─── Supplied passage

13. SSI’s Motion for a New Trial
SSI moved for a new trial, limited to the issue of the appropriate remedy for SSI’s misconduct. For the first time, SSI proposed an alternative to a terminating sanction, consisting of a change in trial counsel, employment of “Document Review Counsel” to isolate tainted documents from new trial counsel, and a series of prophylactic court orders. The proposal was supported by declarations from SSI’s attorneys who had reviewed the Disney documents taken by Sands. Each concluded that the documents “would add nothing to [SSI’s] case.” Further, SSI argued that its proposal did “not rely on promises or assurances by [SSI] or by its principals.” SSI presented no declarations from Slesinger, Lasswell, or Bentson concerning their use or retention of stolen documents.
The trial court denied SSI’s motion for a new trial. It explained that SSI’s proposed remedy could not purge the illicitly obtained information from the minds of SSI’s principals, and could not ensure that they would not use the information in shaping SSI’s litigation strategy.
DISCUSSION
A. Inherent Power to Dismiss
SSI’s presents a multifaceted challenge to the trial court’s reliance on its inherent power to dismiss SSI’s lawsuit. According to SSI, California trial courts have no inherent power to dismiss a case as a sanction for misconduct. Relying primarily on Lyons v. Wickhorst (1986) 42 Cal.3d 911, 915 [231 Cal.Rptr. 738, 727 P.2d 1019] (Lyons), and Bauguess v. Paine (1978) 22 Cal.3d 626, 634-639 [150 Cal.Rptr. 461, 586 P.2d 942] (Bauguess), SSI asserts that a trial court’s inherent power to terminate litigation is confined to cases in which the plaintiff has unreasonably delayed in prosecuting the action, or in which the plaintiff’s claim is a sham or fictitious. Further, SSI argues that the existence of an inherent power to dismiss is inconsistent with the state constitutional right to a jury trial. Finally, SSI suggests that even if the inherent power to terminate an action for misconduct exists, the power can be exercised only when the party to be sanctioned has violated a court order.
None of SSI’s contentions is well taken. SSI misconstrues Lyons and Bauguess, and misconceives the nature and scope of inherent judicial power.

──────
─── Items

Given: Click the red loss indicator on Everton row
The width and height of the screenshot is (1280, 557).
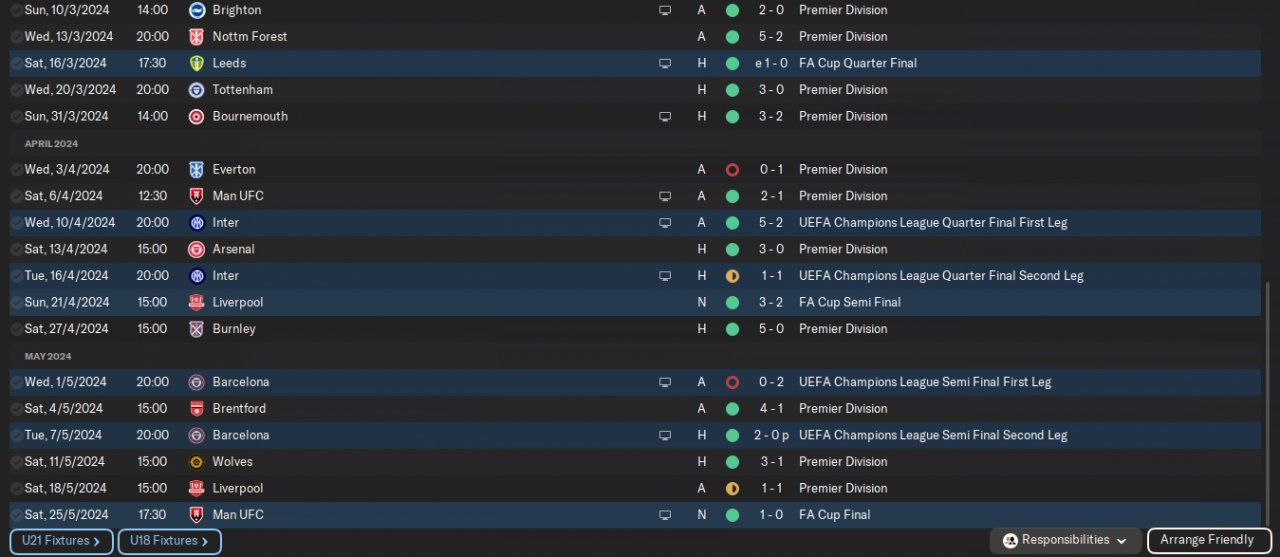Looking at the screenshot, I should click(732, 170).
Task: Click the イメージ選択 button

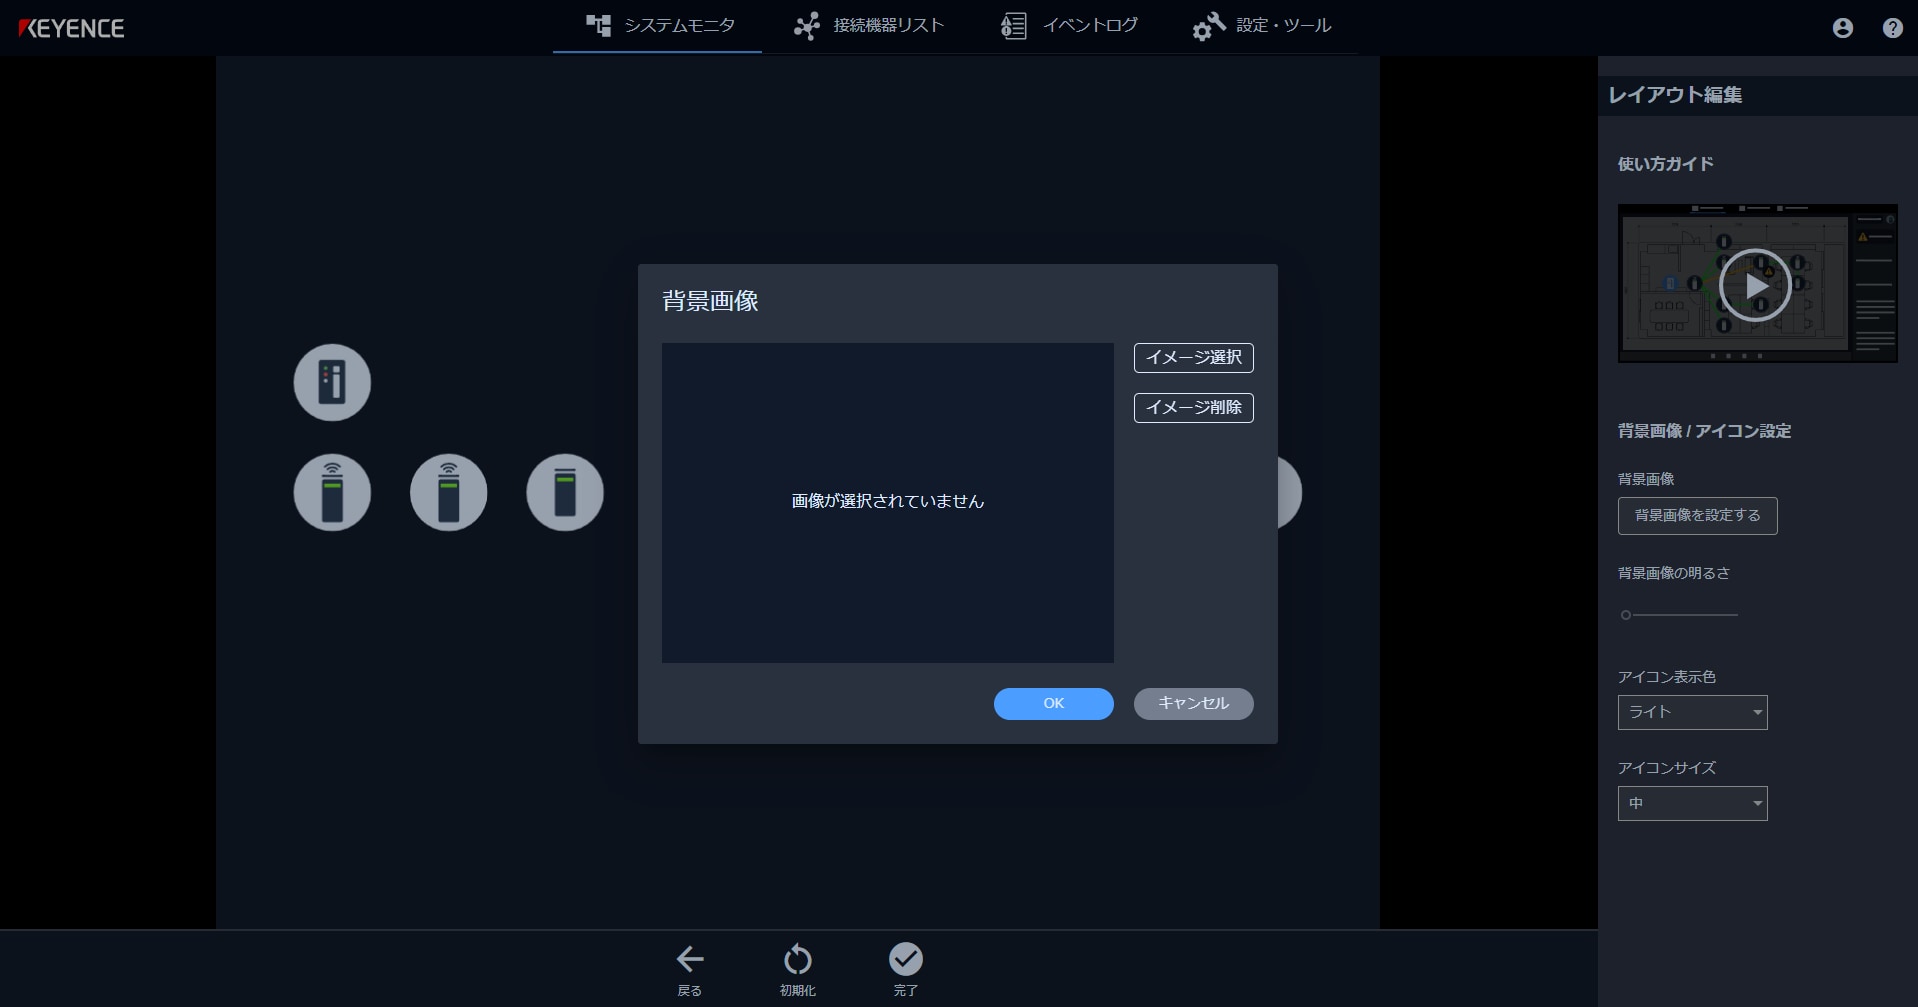Action: [x=1192, y=358]
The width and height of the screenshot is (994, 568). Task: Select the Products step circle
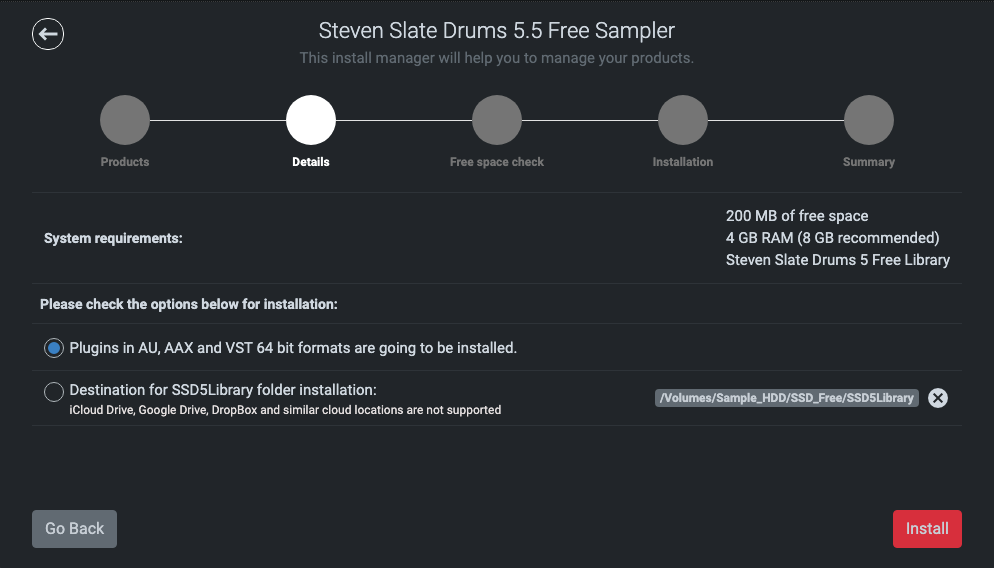point(125,120)
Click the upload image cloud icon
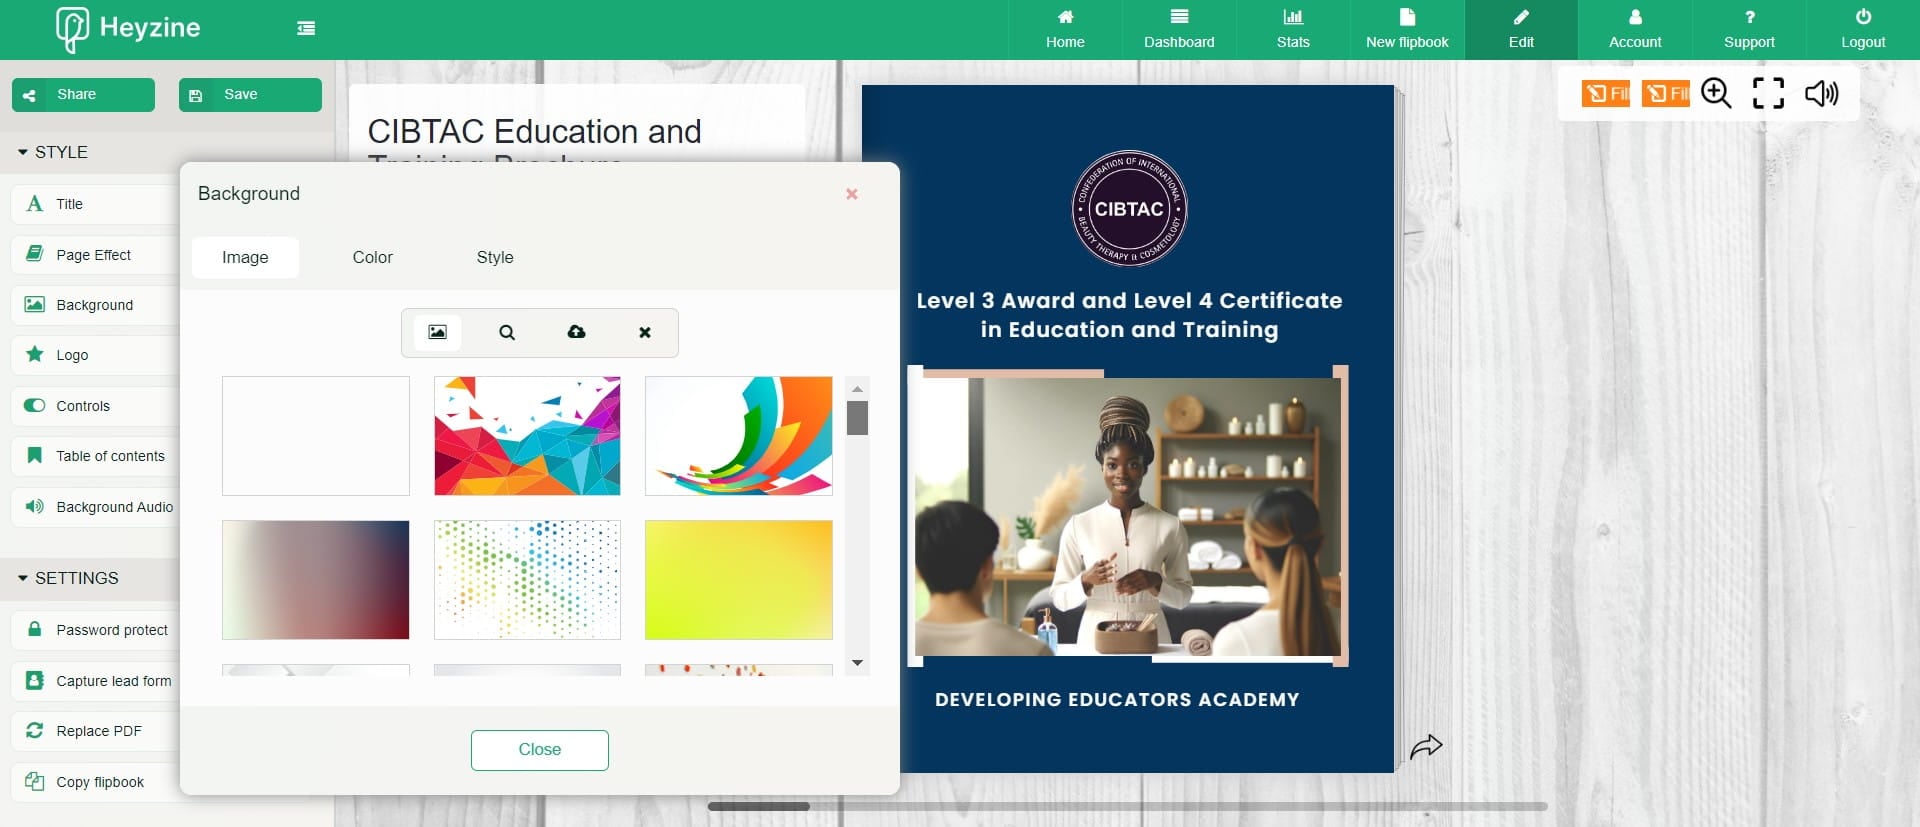The image size is (1920, 827). click(x=576, y=332)
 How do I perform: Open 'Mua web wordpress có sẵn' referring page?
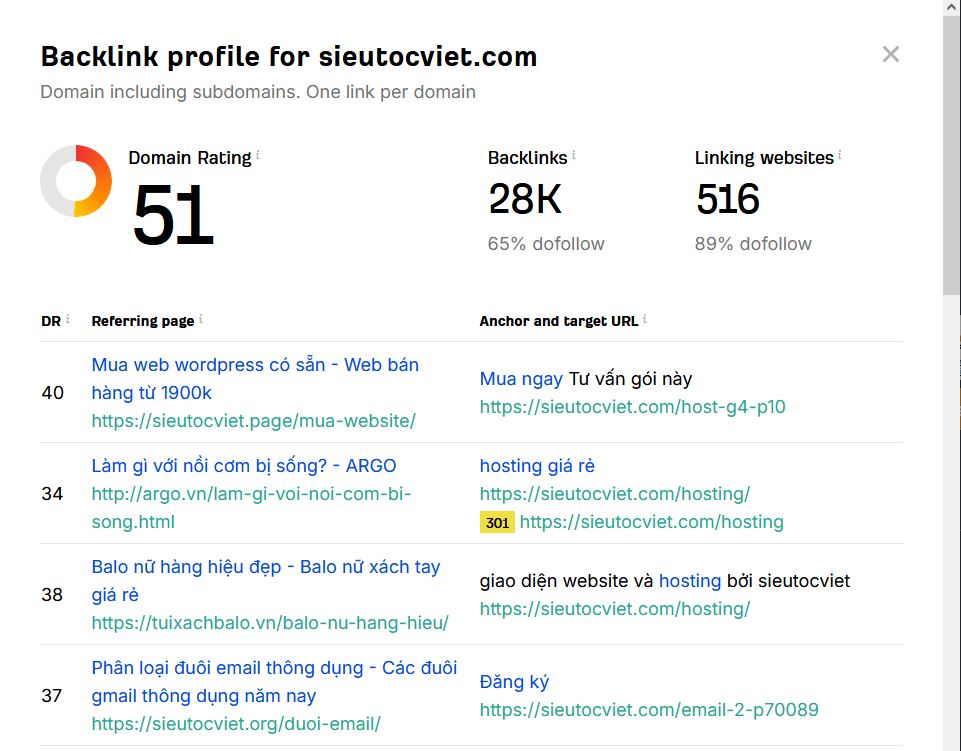tap(255, 379)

──────

Directives:
(1) Could you transcribe the passage from the court opinion on SSI's sanction, starting at "13. SSI’s Motion" and ending at "of stolen documents."?
(2) Can you go on with the court opinion on SSI's sanction from the point where it stops?

Answer set:
(1)
13. SSI’s Motion for a New Trial
SSI moved for a new trial, limited to the issue of the appropriate remedy for SSI’s misconduct. For the first time, SSI proposed an alternative to a terminating sanction, consisting of a change in trial counsel, employment of “Document Review Counsel” to isolate tainted documents from new trial counsel, and a series of prophylactic court orders. The proposal was supported by declarations from SSI’s attorneys who had reviewed the Disney documents taken by Sands. Each concluded that the documents “would add nothing to [SSI’s] case.” Further, SSI argued that its proposal did “not rely on promises or assurances by [SSI] or by its principals.” SSI presented no declarations from Slesinger, Lasswell, or Bentson concerning their use or retention of stolen documents.

(2)
The doctrine of inherent judicial power—that is, the existence of power vested in courts by their creation, and independent of legislative grant—developed early in English common law “along two paths, namely, . . . punishment for contempt of court and of its process, and . . . regulating the practice of the court and preventing the abuse of its process.” (Jacob, The Inherent Jurisdiction of the Court (1970) 23 Current Legal Problems 23, 25.) American courts embraced the doctrine as part of their common law heritage. As early expressed by the United States Supreme Court, courts possess powers that “necessarily result . . . from the nature of their institution,” powers that “cannot be dispensed with . . . , because they are necessary to the exercise of all others.” (United States v. Hudson (1812) 11 U.S. 32, 34 [3 L.Ed. 259]; see Meador, Inherent Judicial Authority in the Conduct of Civil Litigation (1995) 73 Tex. L.Rev. 1805, 1806, 1815-1816 (Meador).)
From their creation by article VI, section 1 of the California Constitution, California courts received broad inherent power “not confined by or dependent on statute.” (Walker v. Superior Court (1991) 53 Cal.3d 257, 267 [279 Cal.Rptr. 576, 807 P.2d 418]; see also Civ. Code § 22.2; Ferguson v. Keays (1971) 4 Cal.3d 649, 654-655 [94 Cal.Rptr. 398, 484 P.2d 70] (Ferguson) [California courts possess inherent powers enjoyed by English common law courts, except for those precluded by Civ. Code, § 22.2].) This inherent power includes “fundamental inherent equity, supervisory, and administrative powers, as well as inherent power to control litigation.” (Rutherford v. Owens-Illinois, Inc. (1997) 16 Cal.4th 953, 967 [67 Cal.Rptr.2d 16, 941 P.2d 1203].) Although it has been held that California courts have inherent authority to impose evidentiary sanctions as a remedy for litigation misconduct (see Peat, Marwick, Mitchell & Co. v. Superior Court (1988) 200 Cal.App.3d 272, 286-291 [245 Cal.Rptr. 873] (Peat)), no California decision has held that a court may, when faced with pervasive litigation abuse, use its inherent judicial power to dismiss the action. We have no doubt, however, that California courts possess such power.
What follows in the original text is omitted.